## [EXCERPT TO READ]

— begin —

# 12v VR6 to 24v VR6 - what's needed, what existing will work?



## dbrachacek (Jun 10, 2009)

Hi all,

I have a 2001 GTI that needs a new motor. I havent been able to find a 12v VR6 replacement motor but have access to 2 24v VR6 motors. I am not interested in changing out the 5 speed tranny, just the motor.

will my existing 12v ECU and sensors run the 24v motor?
what problems will I have to overcome?
what parts are needed in addition if any to make this work?

I can get the 24v for a nice price and would prefer to get this car on the road sooner than waiting for a 12v replacement to show up.

Thanks everyone!


----------



## Bug_racer (Oct 13, 2002)

Does the 24V come with the VVTI head ?


----------



## mxt37560 (Jan 28, 2010)

*VR SWAP BDF for AFP*

I did this a while back so here is what you will need:


-24v axles and 12point bolts for inner cv axle flange (IF YOU ARE USING AN 02m 6 Speed Transmission....If not no worries what you have will bolt up)...the outer cv will slide right in to the existing hub either way
-You will need 24v ecu, cluster, and matching key (if possible or else if no key you'll need to go to dealer to have key adapted to new ecu and cluster )
-Two engine wire harnesses engine to ecu and ecu to firewall (so both wire harnesses that plug into the 24v ecu that are located in engine bay)

— end —

## [WHAT YOU WILL DO]
**A.** Copy a passage from the VR6 swap thread word for word, beginning at the words "## dbrachacek (Jun" and stopping after "just the motor.".
**B.** In the VR6 swap thread, what transmission does the first poster want to keep instead of changing it out?

## [SOURCE EXCERPT]
— begin —

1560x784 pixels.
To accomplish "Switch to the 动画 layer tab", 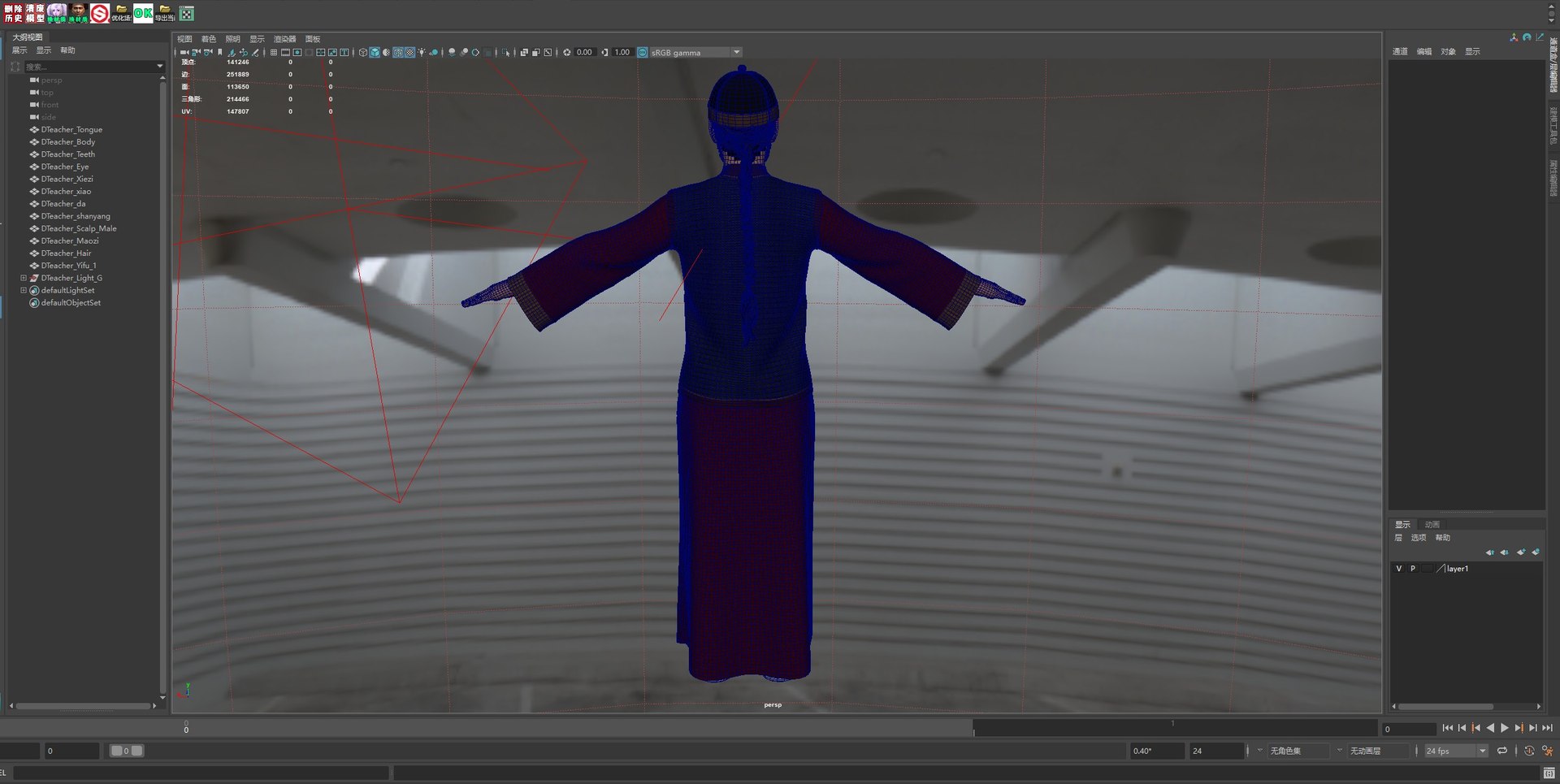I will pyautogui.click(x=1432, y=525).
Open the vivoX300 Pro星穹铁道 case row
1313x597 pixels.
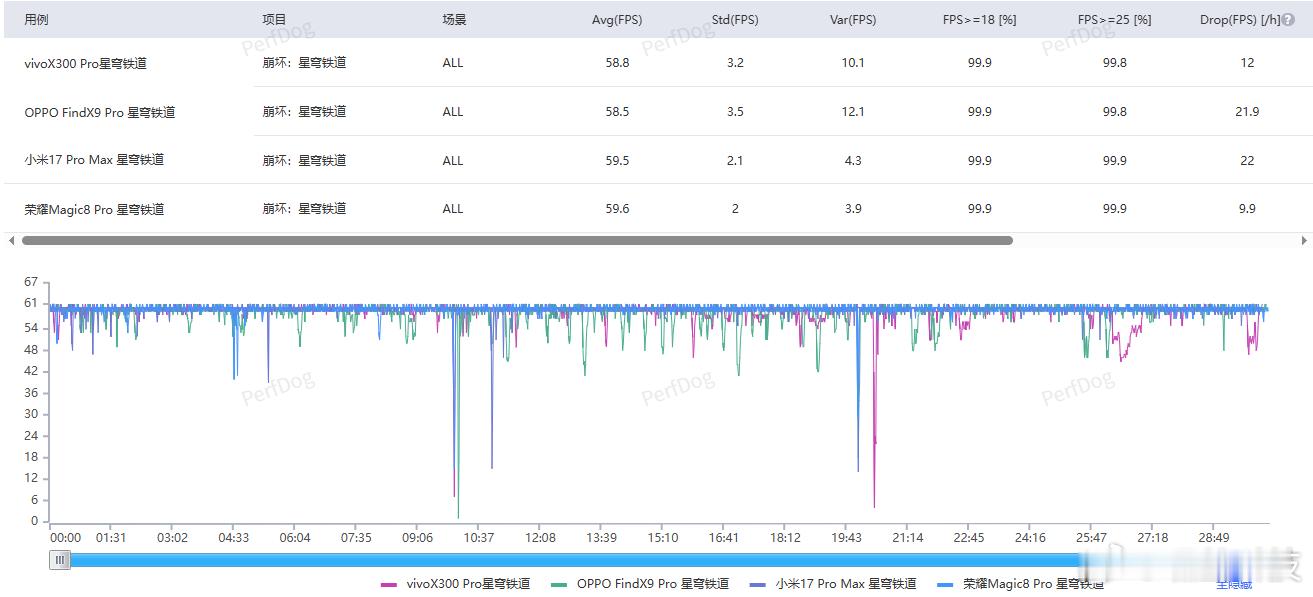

— end —

## [THE SOLUTIONS]
**A.**
## dbrachacek (Jun 10, 2009)

Hi all,

I have a 2001 GTI that needs a new motor. I havent been able to find a 12v VR6 replacement motor but have access to 2 24v VR6 motors. I am not interested in changing out the 5 speed tranny, just the motor.

**B.** The existing 5-speed transmission.